Partiti e politici

Il voto autarchico che parla al passato. Il futuro è altrove

25 Novembre 2014

Quelli che non hanno votato domenica rappresenatno un tema da approfondire, così come  quelli che hanno votato. Certo ha votato una minornza, e all’interno di quella minoranza, una minoranza ha chiesto un voto di protezione. Quel segmento di voto non è meno interessante degli altri. In politica le minoranze non sempre sono meno significative delle maggioranze, anche perchè, spesso, indicano uno stato d’animo diffuso.

Domenica il voto identitario si è presentato come una risorsa spendibile. Comunque capace di attrarre. Identità vuol dire: rinvigorimento del discorso nazionale contro il discorso europeo; attrazione per una politica economica protezionista.
“Io sono mio” è il suo slogan. A differenza del credo libertario e liberatorio proprio dei movimenti di emancipazione degli anni ’70, non è foriero di rottura dei vincoli, ma anzi di un processo di congelamento.

La visione protezionista non riguarda solo l’economia, ma anche – e coerentemente – la percezione dello spazio politico di propria competenza.
L’idea alla fine è che si produce salvezza se si definisce una politica di forte salvaguardia di sé.
E’ una visione che ha possibilità di successo politico.
Si può dire, egualmente, che sia una soluzione vincente o che comunque ci consentirà di uscire risanati e indenni dalla crisi?

Non credo, per due buoni motivi.
1) Una politica protezionista e una economia fortemente protetta possono essere se non una soluzione, certo una forte tentazione, per realtà economiche e industriali fortemente supportate da materie prime. In breve significa riduzione di importazioni, riduzione di consumi, ma anche capacità di autosorreggersi con le proprie risorse. E’ uno scenario che ha caratterizzato l’Italia dell’autarchia. In quel caso le risorse proprie si chiamavano surrogati.
Dubito seriamente che questo sia uno scenario percorribile.

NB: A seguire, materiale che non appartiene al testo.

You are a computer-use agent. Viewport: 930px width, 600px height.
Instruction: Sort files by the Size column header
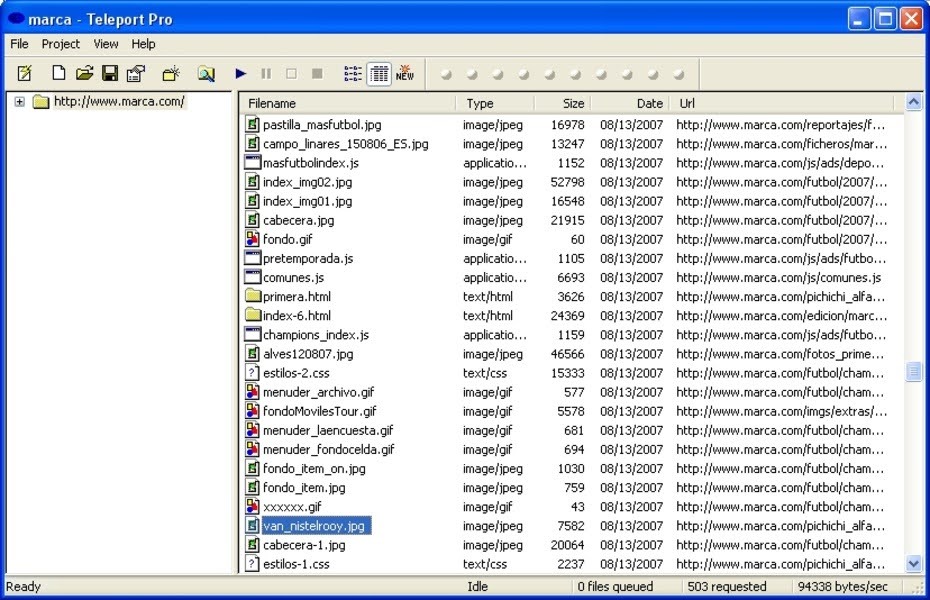562,103
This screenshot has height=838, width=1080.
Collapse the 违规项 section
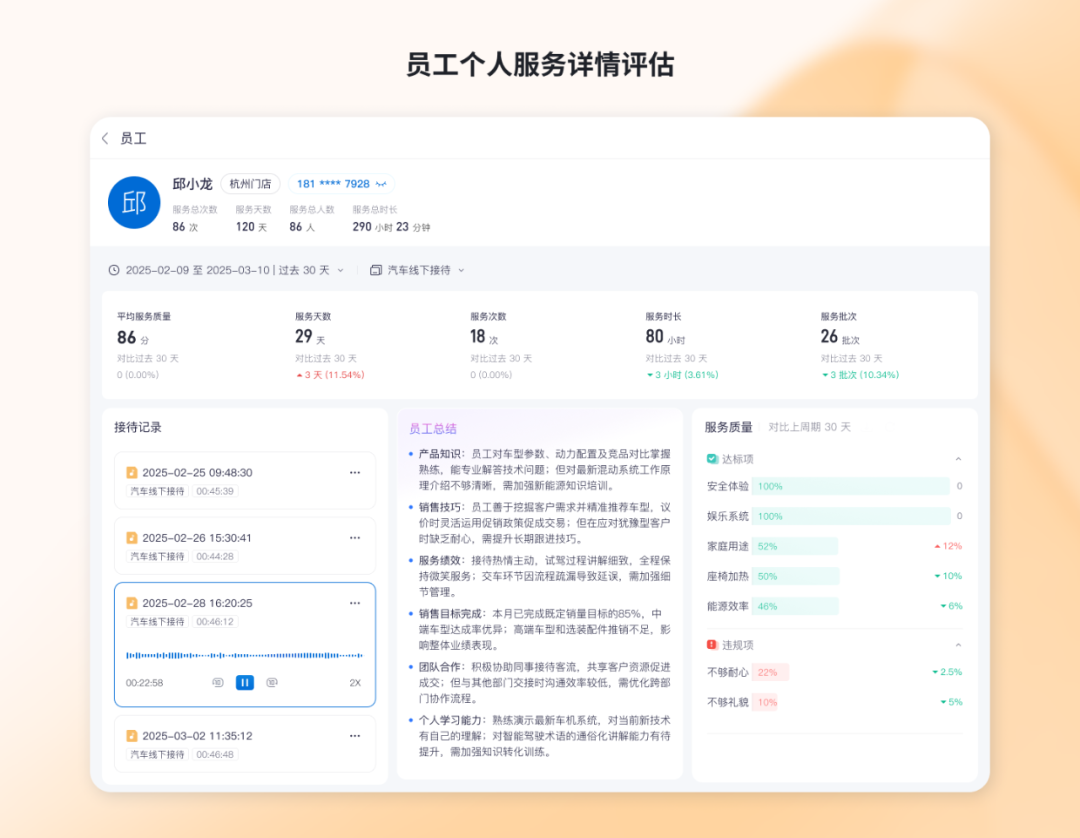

2) La sfida di oggi si chiama sapere scientifico. Chiede risorse; capacità di attrazione di investimenti; sistemi di cooperazione, politiche di scambio. Tutto questo in assenza di economia in sviluppo come noi siamo, implica non chiudersi, ma riuscire a stare dentro un sistema. Pensare di salvarsi imbozzolandosi a casa propria, perché marginali o non centrali, pensando così di essere concorrenziali, aumenterà la nostra condizione di subalternità.

La filosofia di domani, come sempre, non è che questa: lo sviluppo genererà sviluppo. Non dipenderà solo dalle materie prime. Lo sviluppo avrà il suo nucleo strutturale nella tecnologia e nella rete di cooperazione che essa genererà. Se ne godrà se in una qualche forma parteciperemo. Diversamente guarderemo la partita dalla panchina. Chi saprà esprimere un gioco di scala starà nel girone alto dello sviluppo nel prossimo quindicennio. Magari da comprimario, ma godrà di una “partecipazione agli utili”. Gli altri seguiranno a distanza.

Conclusione: desiderare la protezione significa affermare che il futuro non ci riguarda.
Ci consoliamo andando a cercare una riscossa protezionistica, credendo così di uscire indenni dalla crisi. In realtà ne usciremo ancora più subalterni.